A Rua dos Candeeiros ... Pensamentos

maio 16, 2017


Não devia de ser assim...
Da maneira como sentia enquanto caminhava, o chão coberto de gravilha, e quase conseguia sentia o frio sobre os finos sapatos de pano, era quase como se não estivesse mesmo presente. Era algo vazio, frio, sem qualquer luz, apenas havia escuridão. Não sentia nada, olhava para a estrada a minha frente sem ter qualquer objetivo, sem qualquer pensamento que me fizesse sair daquela espiral, daquele manto negro, que cobria-me.
Cada passo que dava naquela rua, iluminada por candeeiros, era como apenas fosse um eco de desespero que apenas cobria cada pensamento.
Aqueles que passavam por mim, observavam-me com olhares clínicos, como se julgassem a minha pessoa sem mesmo me conhecer. Olhares frios, sem cor, impessoais... era como se fossem demónios, a espera de fazer o seu próprio julgamento.
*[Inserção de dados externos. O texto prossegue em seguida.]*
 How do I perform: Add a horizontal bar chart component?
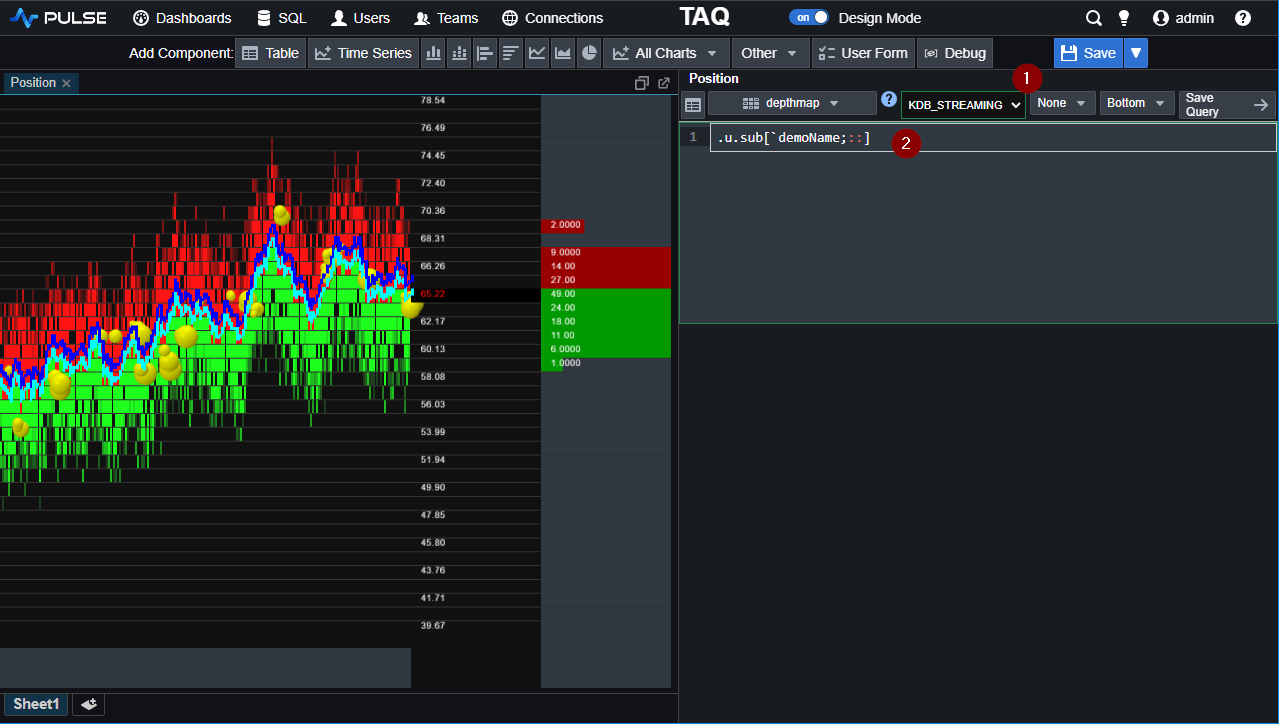pyautogui.click(x=485, y=52)
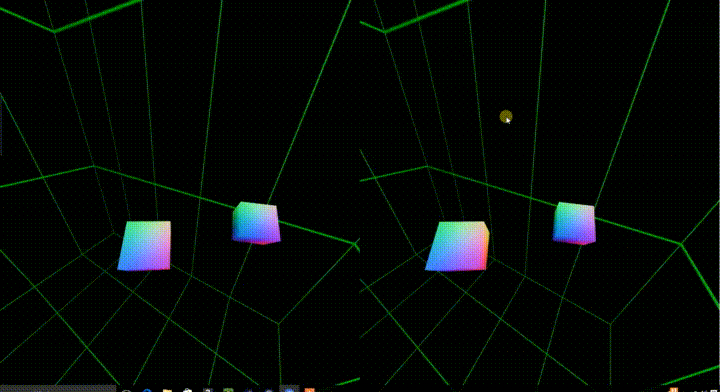The height and width of the screenshot is (392, 720).
Task: Click the thick wireframe corner atop the right viewport
Action: click(x=385, y=32)
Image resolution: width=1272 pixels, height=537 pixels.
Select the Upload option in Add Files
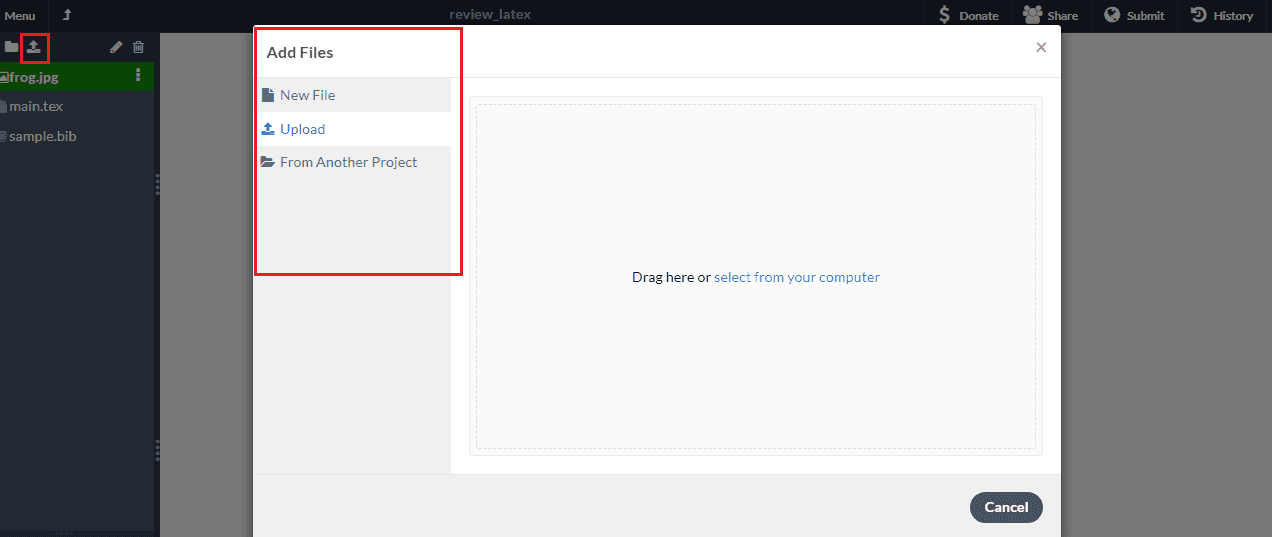(302, 129)
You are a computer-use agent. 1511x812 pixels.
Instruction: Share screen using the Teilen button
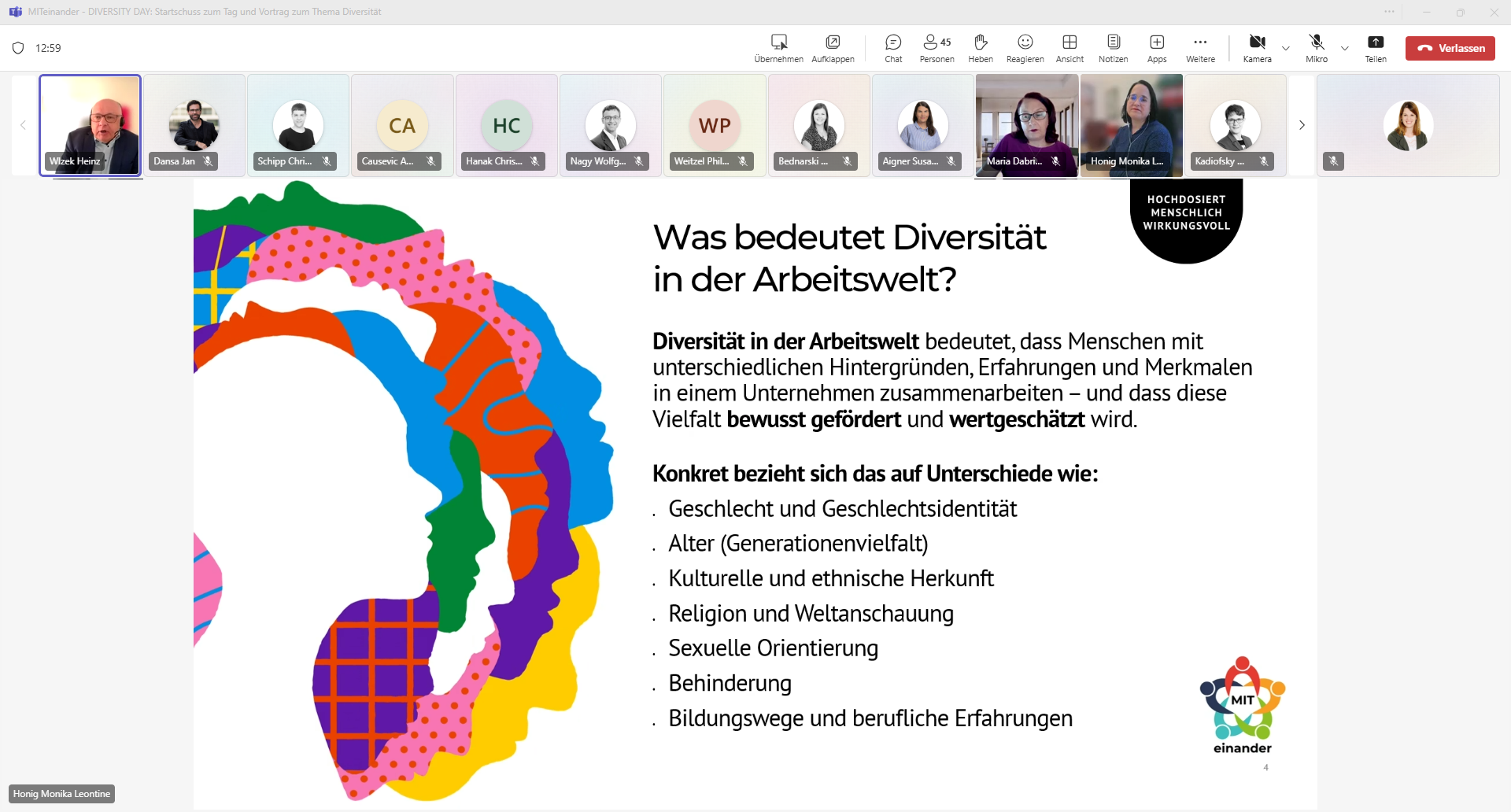[1376, 48]
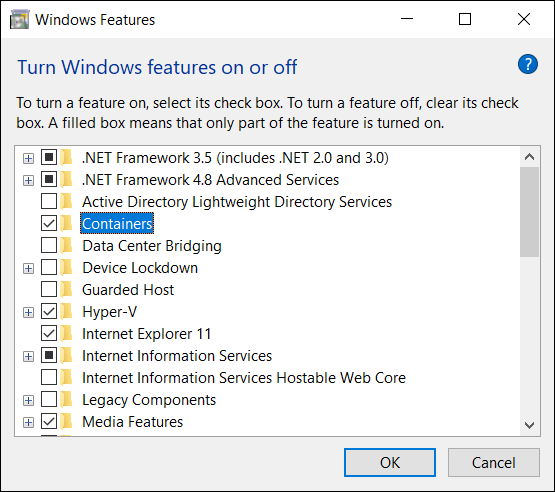Expand the .NET Framework 3.5 tree node

[28, 158]
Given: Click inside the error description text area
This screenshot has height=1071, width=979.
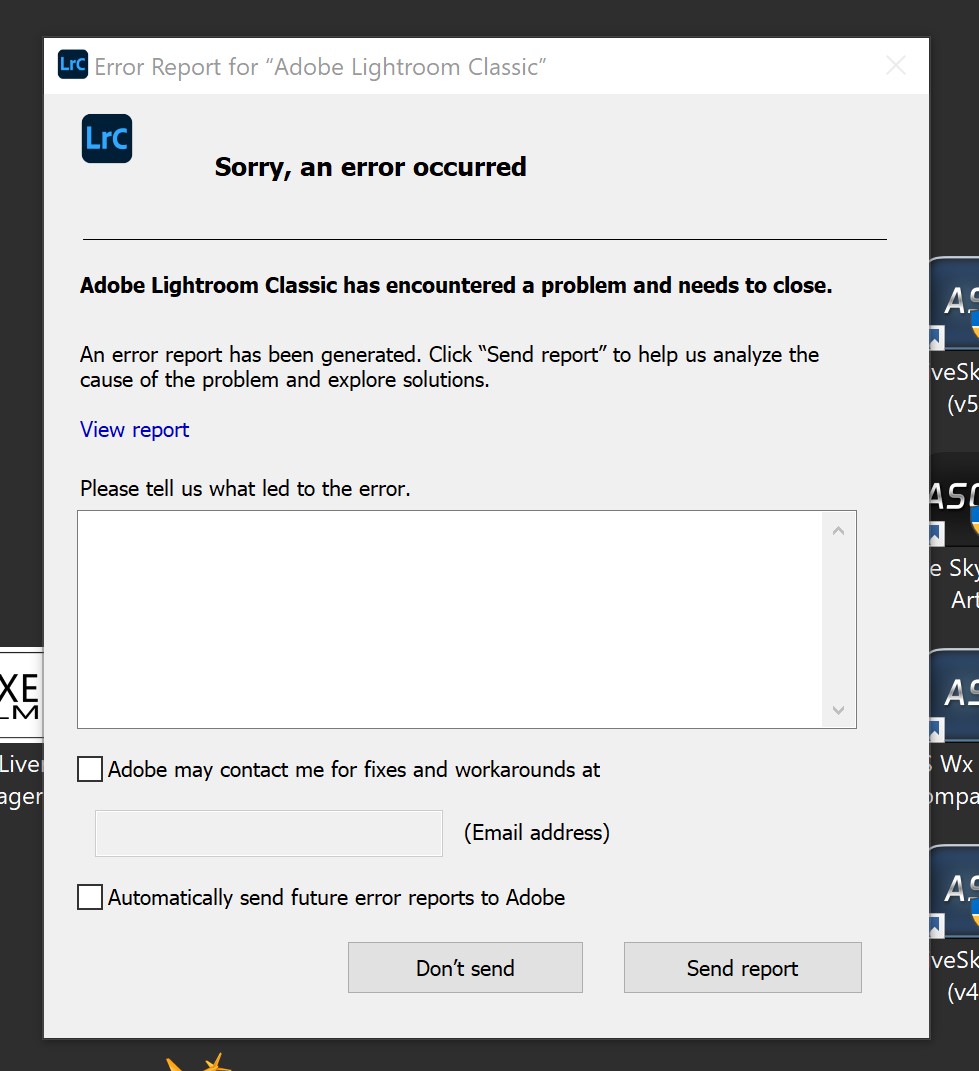Looking at the screenshot, I should 450,619.
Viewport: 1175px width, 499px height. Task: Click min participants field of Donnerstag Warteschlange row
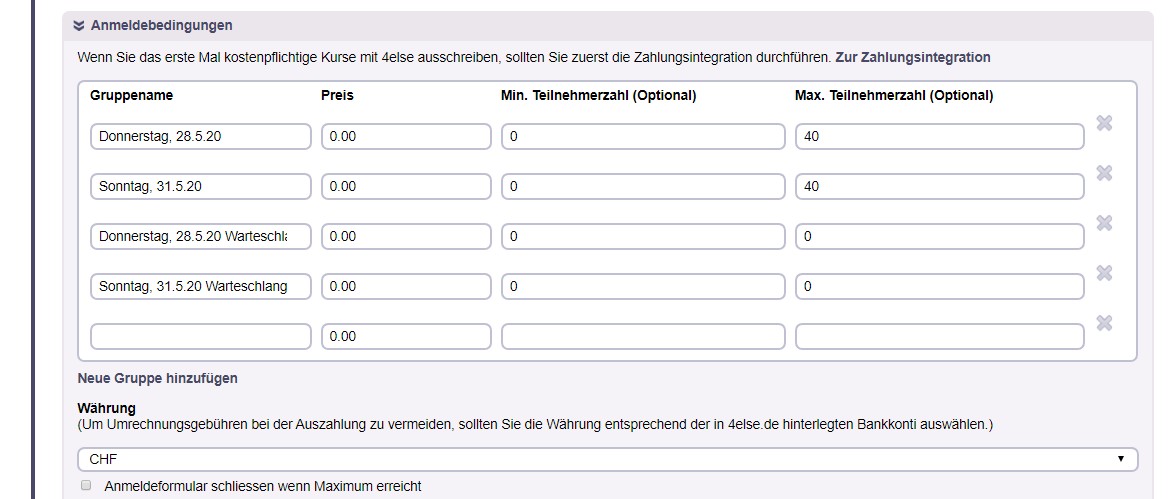tap(643, 236)
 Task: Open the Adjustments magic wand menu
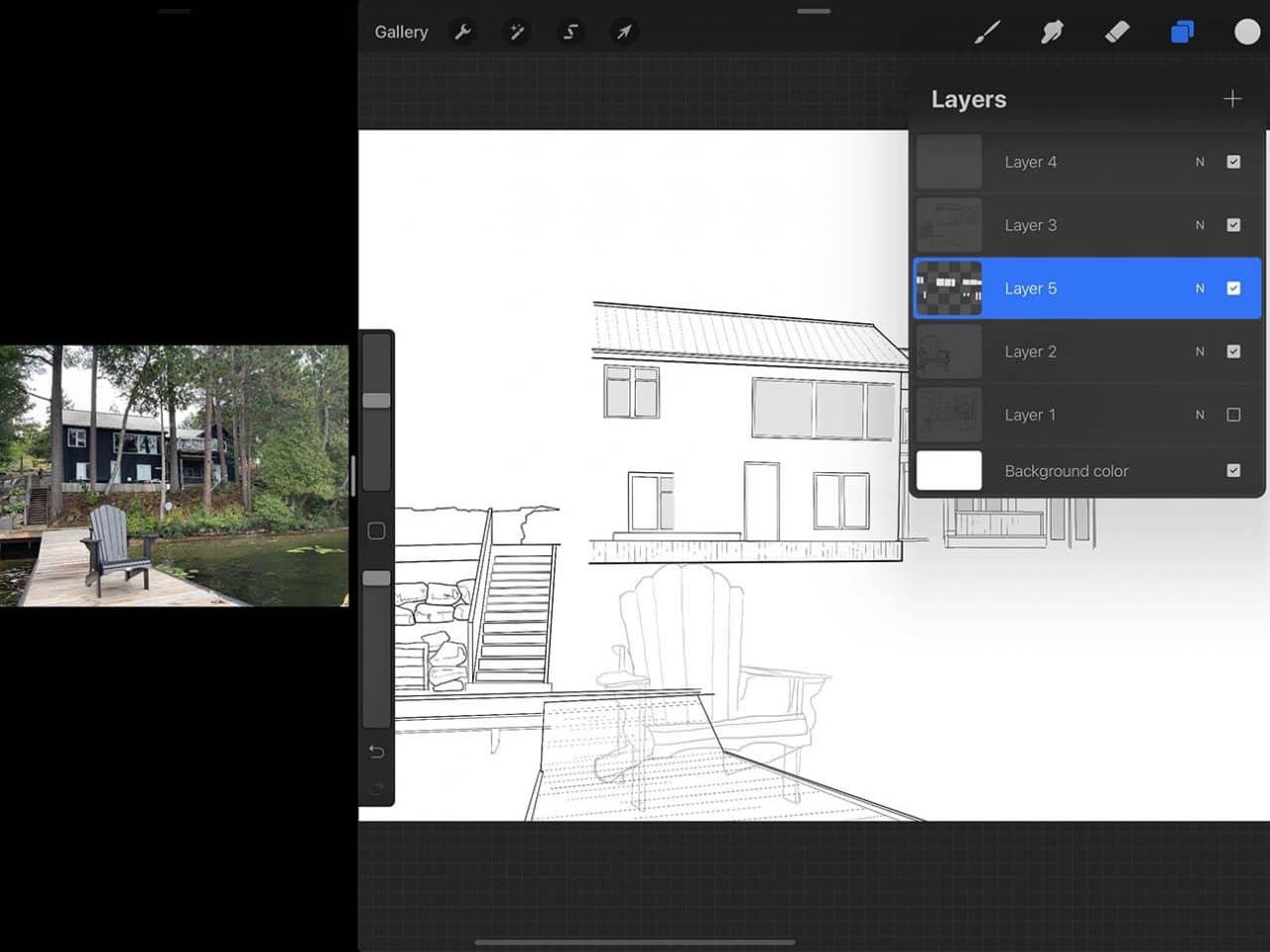point(516,32)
Eram quase como poços negros.
Não havia luz, nenhuma luz que me afastasse daquela tortura negra e gelada, não havia esperança, não havia sentimento.
A dor que sentia, uma dor paralisante, desesperante, nervosa que sentia todos os dias desaparecia aos poucos deixando apenas o vazio.
Era como se andasse sobre gelo... ele estava estalado, prestes a quebrar... prestes a libertar-me daquela escuridão.

Escrito por Patrícia Ferreira, autora deste blog e de Ameaça de Um Anjo.